> **Stored data entries**

<<<<

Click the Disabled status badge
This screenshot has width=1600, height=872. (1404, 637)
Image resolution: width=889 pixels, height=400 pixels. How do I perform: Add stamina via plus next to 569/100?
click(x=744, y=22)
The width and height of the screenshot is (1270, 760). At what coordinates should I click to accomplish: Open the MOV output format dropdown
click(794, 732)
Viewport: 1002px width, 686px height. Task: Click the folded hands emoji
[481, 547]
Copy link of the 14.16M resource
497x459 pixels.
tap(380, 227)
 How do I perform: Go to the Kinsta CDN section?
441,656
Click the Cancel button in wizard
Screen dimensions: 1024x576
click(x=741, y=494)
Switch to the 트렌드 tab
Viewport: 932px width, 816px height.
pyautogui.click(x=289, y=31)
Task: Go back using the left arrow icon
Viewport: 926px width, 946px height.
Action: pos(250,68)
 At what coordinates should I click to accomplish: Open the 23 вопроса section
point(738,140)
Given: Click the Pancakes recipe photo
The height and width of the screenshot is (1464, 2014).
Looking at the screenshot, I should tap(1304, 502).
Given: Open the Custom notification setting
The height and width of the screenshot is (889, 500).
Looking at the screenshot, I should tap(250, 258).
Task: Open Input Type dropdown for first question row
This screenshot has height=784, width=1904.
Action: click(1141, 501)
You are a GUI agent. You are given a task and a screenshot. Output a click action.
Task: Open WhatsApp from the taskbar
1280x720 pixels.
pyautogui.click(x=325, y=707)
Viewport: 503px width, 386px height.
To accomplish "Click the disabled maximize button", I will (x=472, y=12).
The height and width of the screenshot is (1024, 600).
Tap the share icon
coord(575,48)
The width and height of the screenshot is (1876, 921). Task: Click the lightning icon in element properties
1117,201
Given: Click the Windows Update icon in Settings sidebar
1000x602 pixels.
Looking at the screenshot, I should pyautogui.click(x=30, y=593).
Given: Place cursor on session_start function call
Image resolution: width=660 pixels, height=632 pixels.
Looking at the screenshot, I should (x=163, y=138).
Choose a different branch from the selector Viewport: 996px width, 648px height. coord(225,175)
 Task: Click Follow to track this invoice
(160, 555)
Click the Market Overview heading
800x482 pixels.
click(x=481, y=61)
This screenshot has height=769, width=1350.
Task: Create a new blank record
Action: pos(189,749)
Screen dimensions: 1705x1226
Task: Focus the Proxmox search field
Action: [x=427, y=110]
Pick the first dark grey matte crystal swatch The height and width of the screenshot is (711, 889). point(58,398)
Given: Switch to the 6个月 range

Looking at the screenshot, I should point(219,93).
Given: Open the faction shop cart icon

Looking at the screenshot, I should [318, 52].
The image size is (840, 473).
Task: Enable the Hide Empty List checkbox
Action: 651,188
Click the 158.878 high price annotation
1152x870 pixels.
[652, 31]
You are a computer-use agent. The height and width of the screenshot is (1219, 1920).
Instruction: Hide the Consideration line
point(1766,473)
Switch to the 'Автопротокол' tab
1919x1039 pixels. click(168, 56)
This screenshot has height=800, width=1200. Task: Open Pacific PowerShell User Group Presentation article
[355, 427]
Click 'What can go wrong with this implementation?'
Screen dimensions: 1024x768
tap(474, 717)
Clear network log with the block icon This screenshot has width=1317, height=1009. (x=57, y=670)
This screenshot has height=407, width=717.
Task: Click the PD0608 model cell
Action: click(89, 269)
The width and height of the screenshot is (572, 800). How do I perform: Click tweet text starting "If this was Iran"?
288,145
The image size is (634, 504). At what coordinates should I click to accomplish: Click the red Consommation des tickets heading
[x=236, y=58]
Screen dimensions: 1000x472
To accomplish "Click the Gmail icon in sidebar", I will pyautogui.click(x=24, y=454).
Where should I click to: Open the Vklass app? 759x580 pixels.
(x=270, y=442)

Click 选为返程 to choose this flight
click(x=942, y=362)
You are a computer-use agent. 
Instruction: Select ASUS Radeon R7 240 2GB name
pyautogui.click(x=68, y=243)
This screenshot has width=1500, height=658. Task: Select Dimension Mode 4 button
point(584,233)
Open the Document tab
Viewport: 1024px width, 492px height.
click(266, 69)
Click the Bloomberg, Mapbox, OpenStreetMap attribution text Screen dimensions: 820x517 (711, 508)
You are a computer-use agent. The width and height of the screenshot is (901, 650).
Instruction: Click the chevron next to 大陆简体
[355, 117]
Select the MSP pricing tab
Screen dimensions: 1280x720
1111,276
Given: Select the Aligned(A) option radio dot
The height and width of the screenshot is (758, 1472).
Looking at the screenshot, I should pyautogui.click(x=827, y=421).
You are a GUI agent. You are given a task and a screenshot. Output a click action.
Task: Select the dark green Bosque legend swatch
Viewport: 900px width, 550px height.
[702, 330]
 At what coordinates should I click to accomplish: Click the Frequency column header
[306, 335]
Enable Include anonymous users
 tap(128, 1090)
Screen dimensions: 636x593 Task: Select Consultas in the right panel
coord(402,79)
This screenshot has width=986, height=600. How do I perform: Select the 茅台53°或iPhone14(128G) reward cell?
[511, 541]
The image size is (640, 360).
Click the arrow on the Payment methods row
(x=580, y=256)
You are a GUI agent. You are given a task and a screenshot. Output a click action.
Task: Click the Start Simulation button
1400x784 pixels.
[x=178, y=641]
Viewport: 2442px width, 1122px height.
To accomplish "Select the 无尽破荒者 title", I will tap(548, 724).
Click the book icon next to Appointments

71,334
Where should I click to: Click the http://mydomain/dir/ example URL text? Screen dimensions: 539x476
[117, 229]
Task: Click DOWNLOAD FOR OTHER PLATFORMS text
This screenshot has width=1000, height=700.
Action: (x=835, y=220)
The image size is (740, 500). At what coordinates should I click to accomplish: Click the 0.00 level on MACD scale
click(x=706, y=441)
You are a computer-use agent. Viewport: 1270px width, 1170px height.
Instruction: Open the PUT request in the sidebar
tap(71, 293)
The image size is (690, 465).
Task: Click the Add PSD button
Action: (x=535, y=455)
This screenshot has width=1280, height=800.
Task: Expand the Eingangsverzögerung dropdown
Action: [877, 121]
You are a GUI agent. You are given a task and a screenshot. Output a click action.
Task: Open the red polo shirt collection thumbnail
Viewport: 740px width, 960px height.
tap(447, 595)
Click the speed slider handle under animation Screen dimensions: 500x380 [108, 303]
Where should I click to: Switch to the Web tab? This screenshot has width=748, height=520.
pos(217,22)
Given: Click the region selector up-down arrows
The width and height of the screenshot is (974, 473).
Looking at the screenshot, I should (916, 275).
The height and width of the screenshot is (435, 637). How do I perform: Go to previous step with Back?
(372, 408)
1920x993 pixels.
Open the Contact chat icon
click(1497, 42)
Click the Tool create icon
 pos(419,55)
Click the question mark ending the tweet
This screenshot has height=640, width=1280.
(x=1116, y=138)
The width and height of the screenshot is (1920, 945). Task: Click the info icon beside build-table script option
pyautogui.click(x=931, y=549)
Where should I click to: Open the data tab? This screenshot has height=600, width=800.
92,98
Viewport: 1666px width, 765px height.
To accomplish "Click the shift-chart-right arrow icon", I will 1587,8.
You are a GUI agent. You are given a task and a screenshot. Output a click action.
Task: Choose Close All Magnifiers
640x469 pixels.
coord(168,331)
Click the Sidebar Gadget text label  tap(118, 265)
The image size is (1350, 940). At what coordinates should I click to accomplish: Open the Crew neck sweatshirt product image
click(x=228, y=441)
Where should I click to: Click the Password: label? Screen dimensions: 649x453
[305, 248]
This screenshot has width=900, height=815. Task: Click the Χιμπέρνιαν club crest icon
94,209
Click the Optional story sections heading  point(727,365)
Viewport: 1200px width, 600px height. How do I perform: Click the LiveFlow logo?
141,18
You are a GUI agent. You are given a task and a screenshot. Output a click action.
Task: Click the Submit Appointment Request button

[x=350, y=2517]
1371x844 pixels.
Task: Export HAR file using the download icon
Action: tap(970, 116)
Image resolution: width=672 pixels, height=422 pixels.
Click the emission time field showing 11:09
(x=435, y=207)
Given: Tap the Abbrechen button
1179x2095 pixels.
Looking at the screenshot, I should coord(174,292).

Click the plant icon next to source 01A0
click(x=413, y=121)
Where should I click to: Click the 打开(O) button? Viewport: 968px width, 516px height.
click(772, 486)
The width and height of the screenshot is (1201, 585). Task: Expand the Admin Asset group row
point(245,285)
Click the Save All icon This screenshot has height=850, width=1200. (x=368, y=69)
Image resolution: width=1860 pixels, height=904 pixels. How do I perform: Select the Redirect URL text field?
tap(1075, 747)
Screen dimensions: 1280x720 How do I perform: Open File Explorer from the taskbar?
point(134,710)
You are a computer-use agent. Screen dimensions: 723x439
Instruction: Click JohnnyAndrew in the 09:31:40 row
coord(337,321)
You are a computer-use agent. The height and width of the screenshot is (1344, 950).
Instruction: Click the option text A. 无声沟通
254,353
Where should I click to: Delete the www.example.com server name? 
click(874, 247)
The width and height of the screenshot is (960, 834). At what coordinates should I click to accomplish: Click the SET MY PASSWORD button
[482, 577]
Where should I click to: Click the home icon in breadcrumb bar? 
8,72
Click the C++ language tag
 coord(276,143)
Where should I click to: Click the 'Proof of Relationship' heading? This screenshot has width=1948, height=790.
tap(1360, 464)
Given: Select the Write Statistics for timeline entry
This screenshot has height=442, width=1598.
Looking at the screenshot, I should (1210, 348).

>>>>

> **Work request**
How many of the lines above include the word "computer"? State that number and nothing else.

> **Exercise response**
6